Last week, at the London Summit on Family Planning, Melinda Gates announced $560 million for contraception from the Gates Foundation.  Her hope is that by providing contraception to very poor women, deaths from complications relating to pregnancy and hunger will decline.  Gates asserts that because pregnancy complications are the leading cause of death for teenage girls in the developing world (800 women die every day), and because so many children die in their first year of life due to malnutrition, funding for contraception is necessary and moral.

According to contemporary Catholic teaching, contraception is immoral because it separates the two meanings of the sexual act (the unitive and the procreative) and makes impossible a total self gift of persons (Familiaris Consortio no. 11).  A large majority of Catholics believe that if a marriage is both unitive and procreative,  loving sexual acts need not always be open to procreation, but the official teaching makes room only for natural family planning, not chemical or physical means of contraception.

Does the potential for saving lives change anything?  Not necessarily. In the Catholic tradition (see Gaudium et spes no 27), some actions are judged to be incompatible with human dignity and thus never justifiable, even if one could, by engaging in them, secure good ends. So, for instance, torture cannot be used in warfare, and contraception cannot be used to prevent the births of children to poor families. The usual Catholic response to arguments about the need for family planning in the developing world is an insistence on the dignity of all human life:

But the Church firmly believes that human life, even if weak and suffering, is always a splendid gift of God’s goodness. Against the pessimism and selfishness which cast a shadow over the world, the Church stands for life: in each human life she sees the splendor of that “Yes,” that “Amen,” who is Christ Himself. (84) To the “No” which assails and afflicts the world, she replies with this living “Yes,” thus defending the human person and the world from all who plot against and harm life. (Familiaris Consortio no. 30)

Yet, Gates counters, women in Africa and Asia are telling her that they cannot feed their children:

Over and over again women have told me that all they want is to be able to put time between one child and another child. It’s a universal thing to want to feed your children and to educate your children, and women know that the only way they can do that is not have so many. And this campaign could give them the tools to make sure they can do that.

Critics of Gates assert that: (1) sufficient funds for family planning already exist and are not effective in limiting family size, (2) the potential for coercion is real, (3) what women really need is better nutrition, clean water, and good facilities for birthing.

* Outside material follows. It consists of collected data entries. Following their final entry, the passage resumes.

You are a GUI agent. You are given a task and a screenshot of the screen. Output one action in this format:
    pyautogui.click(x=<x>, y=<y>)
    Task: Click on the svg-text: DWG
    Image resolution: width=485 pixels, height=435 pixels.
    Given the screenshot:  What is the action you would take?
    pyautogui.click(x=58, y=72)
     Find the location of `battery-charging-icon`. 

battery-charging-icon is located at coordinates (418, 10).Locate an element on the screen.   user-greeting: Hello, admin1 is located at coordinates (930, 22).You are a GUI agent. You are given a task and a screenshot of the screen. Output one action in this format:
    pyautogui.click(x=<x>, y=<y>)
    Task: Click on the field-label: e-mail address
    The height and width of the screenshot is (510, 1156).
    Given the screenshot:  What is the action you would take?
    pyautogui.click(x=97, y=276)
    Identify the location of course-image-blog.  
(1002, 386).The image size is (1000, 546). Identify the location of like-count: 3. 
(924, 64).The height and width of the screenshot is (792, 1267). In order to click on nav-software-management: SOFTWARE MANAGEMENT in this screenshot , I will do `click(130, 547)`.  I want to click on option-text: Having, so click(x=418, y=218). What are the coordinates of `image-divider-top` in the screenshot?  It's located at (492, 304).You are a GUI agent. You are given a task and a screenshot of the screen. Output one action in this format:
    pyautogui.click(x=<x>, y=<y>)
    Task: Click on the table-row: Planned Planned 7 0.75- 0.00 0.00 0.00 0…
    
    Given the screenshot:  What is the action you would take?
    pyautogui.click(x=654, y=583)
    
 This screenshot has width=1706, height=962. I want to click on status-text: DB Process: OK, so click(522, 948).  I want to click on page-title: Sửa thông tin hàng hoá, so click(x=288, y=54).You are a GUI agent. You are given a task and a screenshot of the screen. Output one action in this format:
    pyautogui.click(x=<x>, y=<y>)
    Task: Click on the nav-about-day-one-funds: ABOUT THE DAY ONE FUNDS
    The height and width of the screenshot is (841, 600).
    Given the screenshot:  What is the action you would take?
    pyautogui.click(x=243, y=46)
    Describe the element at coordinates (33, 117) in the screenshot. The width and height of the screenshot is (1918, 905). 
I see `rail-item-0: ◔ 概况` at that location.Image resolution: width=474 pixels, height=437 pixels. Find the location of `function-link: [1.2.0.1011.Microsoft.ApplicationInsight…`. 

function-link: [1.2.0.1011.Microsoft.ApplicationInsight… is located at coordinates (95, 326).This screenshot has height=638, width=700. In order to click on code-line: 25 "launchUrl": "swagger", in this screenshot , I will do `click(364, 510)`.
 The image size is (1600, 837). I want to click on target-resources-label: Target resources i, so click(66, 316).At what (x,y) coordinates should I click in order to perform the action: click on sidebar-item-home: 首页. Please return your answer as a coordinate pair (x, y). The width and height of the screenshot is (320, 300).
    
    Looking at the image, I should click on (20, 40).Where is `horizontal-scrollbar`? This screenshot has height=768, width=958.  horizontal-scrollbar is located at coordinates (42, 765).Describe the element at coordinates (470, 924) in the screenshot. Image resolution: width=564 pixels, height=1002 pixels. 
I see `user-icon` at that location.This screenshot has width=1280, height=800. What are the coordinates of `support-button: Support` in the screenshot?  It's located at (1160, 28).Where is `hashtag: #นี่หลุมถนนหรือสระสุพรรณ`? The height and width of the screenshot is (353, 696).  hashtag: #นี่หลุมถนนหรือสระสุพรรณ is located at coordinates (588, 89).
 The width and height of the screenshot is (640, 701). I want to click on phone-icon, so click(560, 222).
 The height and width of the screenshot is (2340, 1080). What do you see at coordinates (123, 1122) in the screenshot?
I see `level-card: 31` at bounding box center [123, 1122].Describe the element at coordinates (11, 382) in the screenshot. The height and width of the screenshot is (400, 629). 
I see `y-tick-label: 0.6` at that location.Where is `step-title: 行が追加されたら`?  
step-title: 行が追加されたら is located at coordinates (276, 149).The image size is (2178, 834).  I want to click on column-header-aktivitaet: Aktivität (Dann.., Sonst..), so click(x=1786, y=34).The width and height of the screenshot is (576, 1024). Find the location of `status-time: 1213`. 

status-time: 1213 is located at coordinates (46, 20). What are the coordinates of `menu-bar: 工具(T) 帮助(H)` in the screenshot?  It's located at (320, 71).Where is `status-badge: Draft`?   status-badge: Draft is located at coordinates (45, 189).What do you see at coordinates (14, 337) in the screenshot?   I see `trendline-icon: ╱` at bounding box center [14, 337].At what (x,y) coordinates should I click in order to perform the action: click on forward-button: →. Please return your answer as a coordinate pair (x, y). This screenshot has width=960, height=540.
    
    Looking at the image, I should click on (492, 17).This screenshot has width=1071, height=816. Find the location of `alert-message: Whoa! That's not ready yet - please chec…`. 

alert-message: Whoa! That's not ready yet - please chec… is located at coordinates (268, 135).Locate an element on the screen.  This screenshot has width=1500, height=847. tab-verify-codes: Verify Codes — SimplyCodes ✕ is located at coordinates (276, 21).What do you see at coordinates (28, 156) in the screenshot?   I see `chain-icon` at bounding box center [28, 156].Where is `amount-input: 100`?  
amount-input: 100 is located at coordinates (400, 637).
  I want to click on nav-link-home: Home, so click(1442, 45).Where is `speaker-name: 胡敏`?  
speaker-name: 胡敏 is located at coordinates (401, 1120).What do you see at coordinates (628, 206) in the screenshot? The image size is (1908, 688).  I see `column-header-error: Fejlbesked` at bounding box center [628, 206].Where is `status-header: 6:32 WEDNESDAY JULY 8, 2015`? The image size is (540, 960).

This issue is enormously complicated. It is not yet clear if the Gates foundation can avoid the mistakes of earlier family planning programs and succeed where they have failed. At this point, it seems important to ask the following questions:

1. If many women and girls in the developing world lack control over their sexual lives, become pregnant against their will, and suffer death due to pregnancy complications, should that change the way we morally evaluate their potential use of contraception? Could contraception in these cases be seen similarly to the case of the prostitute with AIDS, raised by Pope Benedict in 2010?

2. Are other means of preventing unwanted pregnancy more effective and, if so, how might they be promoted?

3. What can we do to increase contributions to organizations like Catholic Relief Services that pursue holistic development?

Melinda Gates suggests one way to save the lives of women and children. Those who disagree must at least have an alternative in hand.